*Extract:*
»»

For starters, who specifically are the culprits and why aren't they being punished?

MATT TAIBBI, CONTRIBUTING EDITOR, ROLLING STONE: Well in the story that I looked specifically at two cases, Bear Stearns and Lehman Brothers and what happened in those companies and what I found is that there was a kind of bear raid that had been happening to smaller firms in years previous to the Bear and Lehman episodes where there was sort of a pattern of credit default swaps.

People who were buying, naked short selling of these stocks, rumors being spread in the media. This was always happening in the smaller companies and hedge funds and predatory, you know, sellers were doing this to small companies.

In this instance, they did it to Bear Stearns and Lehman Brothers. There was a massive amount of undelivered shares and obvious evidence of naked short selling and manipulation in these instances. It was clear that they had run out of smaller companies to do this to.

ROMANS: So who did it?

TAIBBI: Well that's the problem. We don't know. This data is available to the S.E.C., it is a relatively simple matter to find out who was doing all this naked short selling but they haven't released the data and a year and a half later, they haven't made any progress in an investigation at all.

ROMANS: Well, the criticism that I hear most often is that after the decline of Bear, why didn't they figure out some way to resolve this if this happened to Lehman? Why was it that they were left when Lehman was in trouble, the Federal government that is, you know, our regulators, to try and figure out what to do about Lehman?

««

*Direction 1:*
Quote the Bear Stearns and Lehman Brothers transcript starting at "ROMANS: So who" and ending at "do about Lehman?".

*Provided data:*
»»

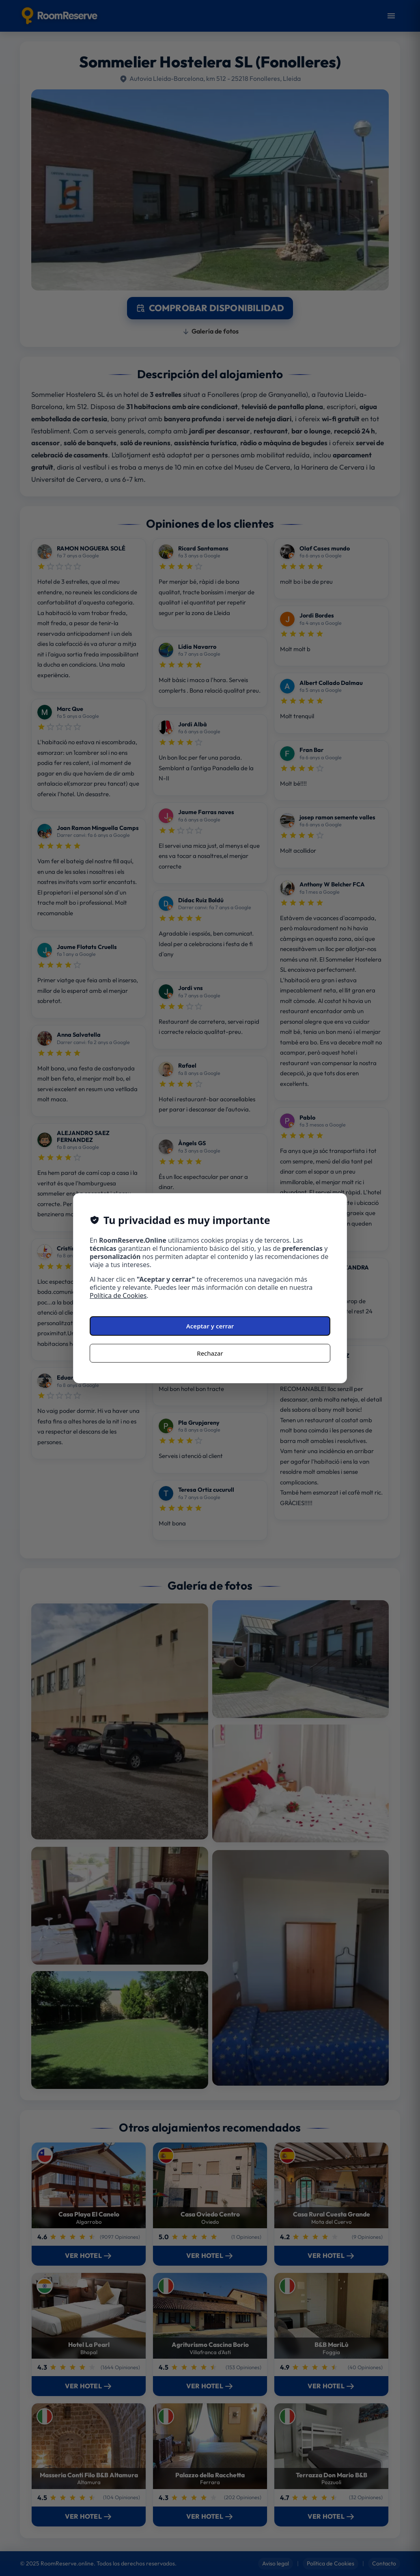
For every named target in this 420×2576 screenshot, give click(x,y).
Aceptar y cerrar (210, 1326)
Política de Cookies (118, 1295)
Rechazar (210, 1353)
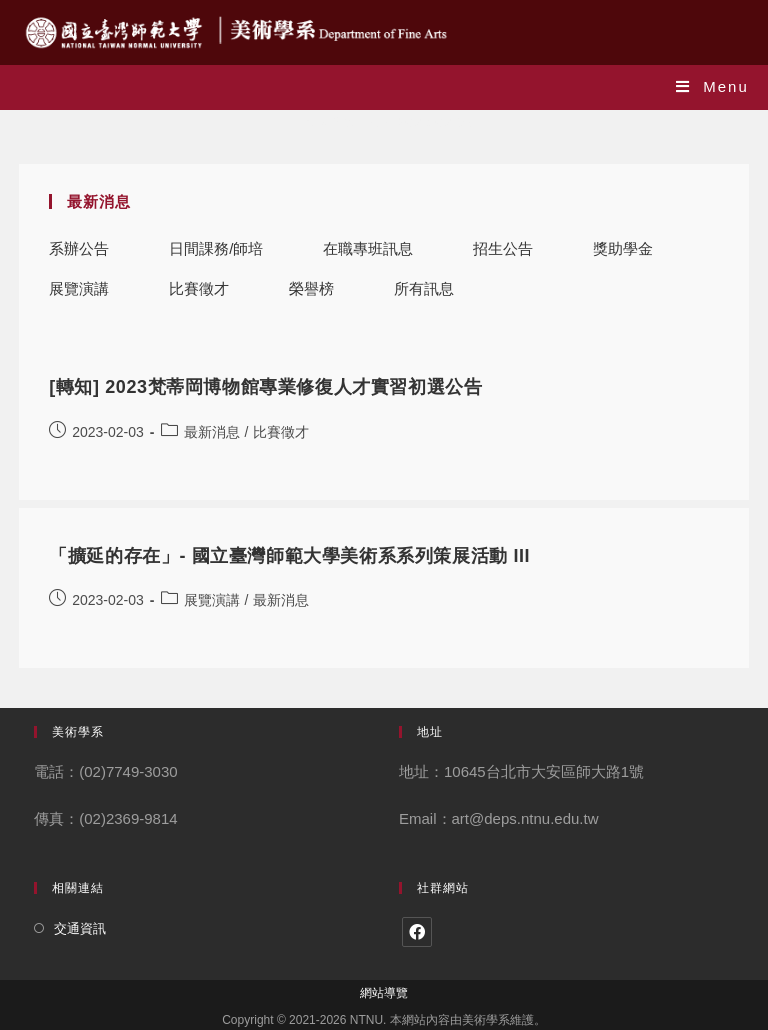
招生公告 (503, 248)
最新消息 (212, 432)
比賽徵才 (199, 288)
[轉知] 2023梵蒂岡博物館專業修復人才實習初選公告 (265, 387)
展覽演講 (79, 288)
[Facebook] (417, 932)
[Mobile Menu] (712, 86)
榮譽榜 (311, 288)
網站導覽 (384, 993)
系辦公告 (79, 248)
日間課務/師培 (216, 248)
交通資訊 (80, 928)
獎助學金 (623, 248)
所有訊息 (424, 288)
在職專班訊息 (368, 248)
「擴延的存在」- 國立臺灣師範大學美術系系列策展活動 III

««

*Direction 2:*
In the records, starting at the line containing "最新消息 (212, 432)" and ending at the end of the records, change "Mobile Menu" to "Navigation Menu" and write out those lines again with nothing else altered.

*Complete answer 1:*
ROMANS: So who did it?

TAIBBI: Well that's the problem. We don't know. This data is available to the S.E.C., it is a relatively simple matter to find out who was doing all this naked short selling but they haven't released the data and a year and a half later, they haven't made any progress in an investigation at all.

ROMANS: Well, the criticism that I hear most often is that after the decline of Bear, why didn't they figure out some way to resolve this if this happened to Lehman? Why was it that they were left when Lehman was in trouble, the Federal government that is, you know, our regulators, to try and figure out what to do about Lehman?

*Complete answer 2:*
最新消息 (212, 432)
比賽徵才 (199, 288)
[轉知] 2023梵蒂岡博物館專業修復人才實習初選公告 (265, 387)
展覽演講 (79, 288)
[Facebook] (417, 932)
[Navigation Menu] (712, 86)
榮譽榜 (311, 288)
網站導覽 (384, 993)
系辦公告 (79, 248)
日間課務/師培 (216, 248)
交通資訊 (80, 928)
獎助學金 (623, 248)
所有訊息 (424, 288)
在職專班訊息 (368, 248)
「擴延的存在」- 國立臺灣師範大學美術系系列策展活動 III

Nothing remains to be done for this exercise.